# [Extracted records]
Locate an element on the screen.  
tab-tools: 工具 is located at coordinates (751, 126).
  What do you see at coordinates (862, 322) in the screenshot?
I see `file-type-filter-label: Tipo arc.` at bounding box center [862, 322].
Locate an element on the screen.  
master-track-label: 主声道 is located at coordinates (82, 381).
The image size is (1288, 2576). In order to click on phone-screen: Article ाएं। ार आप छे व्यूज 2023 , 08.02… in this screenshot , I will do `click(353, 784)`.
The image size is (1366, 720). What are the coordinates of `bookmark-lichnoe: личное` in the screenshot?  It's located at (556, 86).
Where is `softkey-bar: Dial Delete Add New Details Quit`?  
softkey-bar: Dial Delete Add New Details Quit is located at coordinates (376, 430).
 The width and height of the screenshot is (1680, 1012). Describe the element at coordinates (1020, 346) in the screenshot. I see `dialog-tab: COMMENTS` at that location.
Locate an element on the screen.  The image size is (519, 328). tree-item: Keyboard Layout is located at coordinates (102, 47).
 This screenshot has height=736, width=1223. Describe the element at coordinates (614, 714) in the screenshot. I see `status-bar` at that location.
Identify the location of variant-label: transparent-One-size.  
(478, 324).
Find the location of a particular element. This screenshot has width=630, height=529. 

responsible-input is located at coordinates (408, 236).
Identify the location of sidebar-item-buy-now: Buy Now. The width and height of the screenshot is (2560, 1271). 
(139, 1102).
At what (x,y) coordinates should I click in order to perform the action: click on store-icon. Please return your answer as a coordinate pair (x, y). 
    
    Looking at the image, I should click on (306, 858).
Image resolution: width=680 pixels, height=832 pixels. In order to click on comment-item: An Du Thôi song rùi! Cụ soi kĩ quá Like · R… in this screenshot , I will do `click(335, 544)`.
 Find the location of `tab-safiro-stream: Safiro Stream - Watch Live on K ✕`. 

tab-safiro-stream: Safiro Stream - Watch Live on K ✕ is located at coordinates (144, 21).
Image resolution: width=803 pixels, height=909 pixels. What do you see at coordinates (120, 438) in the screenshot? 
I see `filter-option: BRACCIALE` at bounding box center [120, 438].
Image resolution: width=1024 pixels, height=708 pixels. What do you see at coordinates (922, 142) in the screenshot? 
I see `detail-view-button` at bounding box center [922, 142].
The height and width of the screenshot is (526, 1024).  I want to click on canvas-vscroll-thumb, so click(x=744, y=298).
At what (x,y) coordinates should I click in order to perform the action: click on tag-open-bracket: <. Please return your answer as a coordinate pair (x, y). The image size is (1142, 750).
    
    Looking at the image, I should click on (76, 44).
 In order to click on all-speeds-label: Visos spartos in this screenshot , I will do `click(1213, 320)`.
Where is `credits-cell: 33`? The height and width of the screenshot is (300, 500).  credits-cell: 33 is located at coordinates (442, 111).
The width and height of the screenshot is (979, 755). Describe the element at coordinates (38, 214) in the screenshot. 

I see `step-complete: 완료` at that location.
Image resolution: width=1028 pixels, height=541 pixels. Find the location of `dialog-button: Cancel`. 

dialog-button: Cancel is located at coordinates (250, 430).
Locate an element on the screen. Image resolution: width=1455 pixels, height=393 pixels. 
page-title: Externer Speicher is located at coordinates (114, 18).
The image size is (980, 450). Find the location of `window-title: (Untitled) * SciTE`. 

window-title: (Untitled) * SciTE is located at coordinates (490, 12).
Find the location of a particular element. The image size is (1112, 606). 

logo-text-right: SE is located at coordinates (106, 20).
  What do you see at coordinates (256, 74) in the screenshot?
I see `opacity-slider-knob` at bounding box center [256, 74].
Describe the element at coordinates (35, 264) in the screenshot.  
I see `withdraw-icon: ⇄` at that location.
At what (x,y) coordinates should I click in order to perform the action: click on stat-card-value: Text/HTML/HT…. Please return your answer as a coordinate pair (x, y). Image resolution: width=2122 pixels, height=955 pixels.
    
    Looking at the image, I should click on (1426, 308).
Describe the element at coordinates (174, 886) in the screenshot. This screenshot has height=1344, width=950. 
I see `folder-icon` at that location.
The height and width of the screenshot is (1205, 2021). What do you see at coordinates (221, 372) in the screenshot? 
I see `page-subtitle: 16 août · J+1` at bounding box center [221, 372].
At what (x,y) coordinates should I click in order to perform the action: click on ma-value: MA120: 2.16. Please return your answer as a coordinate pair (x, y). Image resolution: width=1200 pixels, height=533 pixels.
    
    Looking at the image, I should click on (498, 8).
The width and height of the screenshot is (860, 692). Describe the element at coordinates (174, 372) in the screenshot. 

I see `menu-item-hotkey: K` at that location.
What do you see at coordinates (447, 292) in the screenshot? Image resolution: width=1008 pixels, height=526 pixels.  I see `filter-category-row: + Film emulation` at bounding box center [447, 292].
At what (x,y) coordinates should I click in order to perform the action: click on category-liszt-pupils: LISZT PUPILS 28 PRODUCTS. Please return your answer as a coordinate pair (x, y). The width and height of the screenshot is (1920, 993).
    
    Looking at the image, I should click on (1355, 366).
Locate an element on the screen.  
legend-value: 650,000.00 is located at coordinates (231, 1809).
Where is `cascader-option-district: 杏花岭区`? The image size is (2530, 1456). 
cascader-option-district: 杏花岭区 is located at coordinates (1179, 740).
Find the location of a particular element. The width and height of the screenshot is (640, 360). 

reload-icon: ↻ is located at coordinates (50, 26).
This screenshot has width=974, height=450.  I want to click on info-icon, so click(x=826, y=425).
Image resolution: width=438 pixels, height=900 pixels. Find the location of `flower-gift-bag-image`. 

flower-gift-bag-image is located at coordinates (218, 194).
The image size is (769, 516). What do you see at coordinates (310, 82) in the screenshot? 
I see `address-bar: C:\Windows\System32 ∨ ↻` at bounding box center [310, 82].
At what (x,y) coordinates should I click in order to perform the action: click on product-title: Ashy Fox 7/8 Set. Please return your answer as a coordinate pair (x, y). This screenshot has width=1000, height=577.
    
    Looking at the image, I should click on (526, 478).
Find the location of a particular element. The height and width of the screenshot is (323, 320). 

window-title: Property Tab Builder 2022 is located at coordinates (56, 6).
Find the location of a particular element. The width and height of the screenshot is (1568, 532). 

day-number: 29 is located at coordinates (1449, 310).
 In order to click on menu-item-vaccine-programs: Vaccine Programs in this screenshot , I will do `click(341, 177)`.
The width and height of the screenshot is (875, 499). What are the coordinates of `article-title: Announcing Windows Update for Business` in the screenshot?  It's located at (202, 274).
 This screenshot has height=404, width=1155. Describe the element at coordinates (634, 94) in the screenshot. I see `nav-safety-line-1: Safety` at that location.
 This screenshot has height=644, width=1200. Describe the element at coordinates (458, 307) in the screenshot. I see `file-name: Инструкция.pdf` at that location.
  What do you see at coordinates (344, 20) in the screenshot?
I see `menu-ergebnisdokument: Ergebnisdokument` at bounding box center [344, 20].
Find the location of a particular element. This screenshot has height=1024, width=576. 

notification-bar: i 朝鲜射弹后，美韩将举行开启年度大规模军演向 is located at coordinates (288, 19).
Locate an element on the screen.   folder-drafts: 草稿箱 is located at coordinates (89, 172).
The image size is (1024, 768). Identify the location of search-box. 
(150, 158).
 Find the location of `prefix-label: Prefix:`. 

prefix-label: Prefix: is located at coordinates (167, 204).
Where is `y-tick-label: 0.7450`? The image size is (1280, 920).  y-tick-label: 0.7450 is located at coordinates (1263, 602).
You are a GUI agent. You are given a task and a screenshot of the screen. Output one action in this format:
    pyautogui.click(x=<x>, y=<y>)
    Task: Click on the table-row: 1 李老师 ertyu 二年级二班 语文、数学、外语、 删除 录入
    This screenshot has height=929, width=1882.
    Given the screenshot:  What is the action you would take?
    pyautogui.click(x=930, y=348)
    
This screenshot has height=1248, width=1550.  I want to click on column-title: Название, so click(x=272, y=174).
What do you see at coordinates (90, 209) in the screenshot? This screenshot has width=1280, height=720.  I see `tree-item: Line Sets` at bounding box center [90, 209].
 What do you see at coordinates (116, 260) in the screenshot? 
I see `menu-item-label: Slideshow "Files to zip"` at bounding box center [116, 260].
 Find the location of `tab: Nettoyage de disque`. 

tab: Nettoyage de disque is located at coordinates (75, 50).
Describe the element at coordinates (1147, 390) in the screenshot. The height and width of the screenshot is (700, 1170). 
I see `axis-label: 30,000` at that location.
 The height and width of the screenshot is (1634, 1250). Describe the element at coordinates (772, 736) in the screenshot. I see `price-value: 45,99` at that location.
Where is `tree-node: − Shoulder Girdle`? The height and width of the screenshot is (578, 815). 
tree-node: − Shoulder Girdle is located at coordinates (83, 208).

# [Your instructions]
Give back, word for word, the lines of the data above between the line containing "has width=1000, height=577." and the line containing "coordinates (89, 172).", inclusive.

# [Solved exercise]
At what (x,y) coordinates should I click in order to perform the action: click on product-title: Ashy Fox 7/8 Set. Please return your answer as a coordinate pair (x, y). This screenshot has width=1000, height=577.
    
    Looking at the image, I should click on (526, 478).
Find the location of a particular element. The height and width of the screenshot is (323, 320). 

window-title: Property Tab Builder 2022 is located at coordinates (56, 6).
Find the location of a particular element. The width and height of the screenshot is (1568, 532). 

day-number: 29 is located at coordinates (1449, 310).
 In order to click on menu-item-vaccine-programs: Vaccine Programs in this screenshot , I will do `click(341, 177)`.
The width and height of the screenshot is (875, 499). What are the coordinates of `article-title: Announcing Windows Update for Business` in the screenshot?  It's located at (202, 274).
 This screenshot has height=404, width=1155. Describe the element at coordinates (634, 94) in the screenshot. I see `nav-safety-line-1: Safety` at that location.
 This screenshot has height=644, width=1200. Describe the element at coordinates (458, 307) in the screenshot. I see `file-name: Инструкция.pdf` at that location.
  What do you see at coordinates (344, 20) in the screenshot?
I see `menu-ergebnisdokument: Ergebnisdokument` at bounding box center [344, 20].
Find the location of a particular element. This screenshot has height=1024, width=576. 

notification-bar: i 朝鲜射弹后，美韩将举行开启年度大规模军演向 is located at coordinates (288, 19).
Locate an element on the screen.   folder-drafts: 草稿箱 is located at coordinates (89, 172).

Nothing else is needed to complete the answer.